Vivien Symington feels she never reached her full athletic potential when she was younger because her family moved so often as her father pursued academic and work opportunities in Scotland, England, Vancouver, Seattle and Kingston.
So when she opened Club Aviva Gymnastics in 1986, she wanted it to be a place kids could count on to be there for them, to provide them with the instruction, leadership, motivation and equipment to be their best. On the mat, and in life.
Thursday, Symington’s success in achieving that will be recognized when she’s inducted as a builder into the Coquitlam Sports Hall of Fame. She’s one of three builders, two athletes and one team named to the hall for 2017. The ceremony, to be held at the Poirier Sports and Leisure Complex at 7 p.m., also recognizes a number of Wall of Fame honourees for their achievements in the past year.
Symington said she was taken aback when she received the email notifying of her honour, especially as her staff had spent much of the past year working secretly to submit a portfolio of her career.
And what a career it has been. Although it didn’t exactly get started on the right foot. That’s because various permitting delays meant she wasn’t able to open Club Aviva’s original location on Booth Avenue until November; she missed the crucial fall window when parents sign their kids up for extracurricular activities into the winter season.
It may have been Symington’s last misstep, though.
In 1997 she moved the gym to its expansive current home on Brigantine Drive and five years after that Symington launched her passion project, a movement therapy program for about 150 kids from around Metro Vancouver with autism and other neurodevelopmental delays.
Through it all she’s kept her eyes on the prize: providing kids with a positive experience no matter their age, capabilities or challenges.
“Every child can feel better,” said Symington. “If you’re willing to put in the effort, you’ll have success at some level.”
To realize that, Symington knew she’d have to step back from working with elite athletes.

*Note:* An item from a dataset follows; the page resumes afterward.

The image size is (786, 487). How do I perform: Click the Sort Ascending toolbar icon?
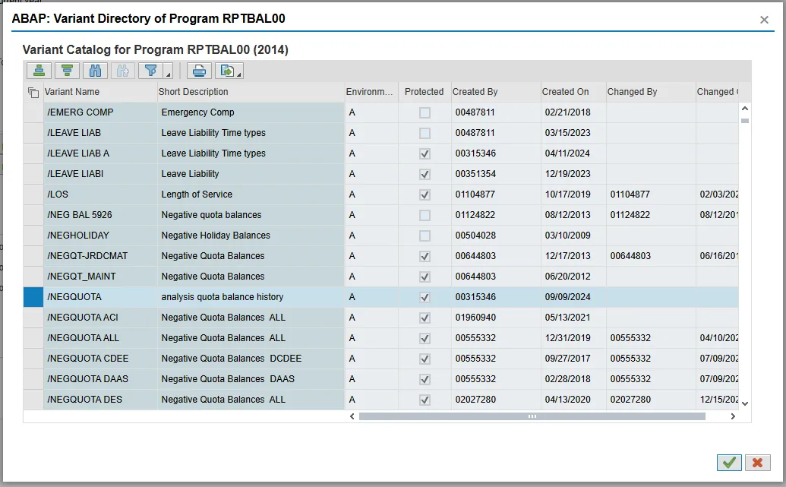coord(40,71)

She leaves that to specialized coaches as she builds curriculum’s for all the club’s programs.
“If I’m running a program for a three-year-old, that child deserves just as much of my attention as a high-performance athlete,” said Symington. “After all, they may become a high performance athlete down the road.’
Even as Symington begins the early groundwork to pass the business on to her son, she’s excited about the imminent publication of the first clinical study of her Empowering Steps Movement Therapy program by scientists from University of British Columbia who’ve been working with her since 2013.

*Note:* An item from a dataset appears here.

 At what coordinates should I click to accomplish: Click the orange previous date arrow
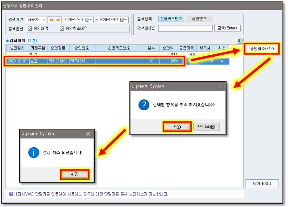click(51, 20)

“That’s one of my greatest achievements,” said Symington of the program she hopes she’ll someday be able to expand to other communities.
Other 2017 inductees into the Coquitlam Sports Hall of Fame are:
Carlo Corazzin, a goal-scoring striker who made his professional debut with the Winnipeg Fury of the Canadian Soccer League. He played one season with the Vancouver 86ers in 1993, then spent eight seasons playing for various teams in England. He also appeared in 59 games for the Canadian national team, scoring 11 times. He closed out his professional playing career with the Vancouver Whitecaps of the USL A-league and retired in 2006.

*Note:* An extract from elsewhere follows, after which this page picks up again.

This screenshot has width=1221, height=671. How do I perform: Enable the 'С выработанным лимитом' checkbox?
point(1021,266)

Nick Hebeler joined the BC Lions as a defensive end in 1979 and helped turn the Canadian Football League team into a perennial Grey Cup contender in the early 1980s that culminated with the team’s first championship in 21 years in 1985. Hebeler ended his career the following year, with the Saskatchewan Roughriders. He played 113 CFL regular season games and recorded 56.5 sacks.
The 1987-88 Centennial Centaurs senior girls basketball teams dominated the province. After winning their first Fraser Valley title in 14 years in 1986, the Centaurs took it to the next level when they beat Salmon Arm in the 1987 provincial final. They repeated as champions the next year, defeating Windsor 71-59 in the final.
Barry Parrish has spent much of his adult life on the pool deck, as a volunteer with the Coquitlam Sharks swim club, mentor and official. He’s the first person to be awarded a lifetime membership by the Sharks, volunteered with Special Olympics, B.C. High School swimming, Swim BC and the 55-plus Games in Coquitlam in 2016. He also established the Jason Parrish Memorial scholarship for deserving BC summer swimmers after the death of his son in 1991.
Ken Winslade was involved with the BC Boys High School basketball championships for more than 40 years.
Wall of Fame honourees are:
Junior athletes Connor Hollingshead and Shallon Olsen; high school athletes Nic Greene and Jacqueline Lew; senior athletes Christian Del Bianco and Jasmine Glaesser; university athletes Adam Jones, Challen Rogers, Samantha McIlwrick and Addy Townsend; athlete with a disability Ahmad Zeividavi; master athlete Urith Hayley; team Coquitlam Junior Adanacs; coach Pat Coyle of the Jr. Adanacs; and volunteers Earlene Graham and Gayle Statton.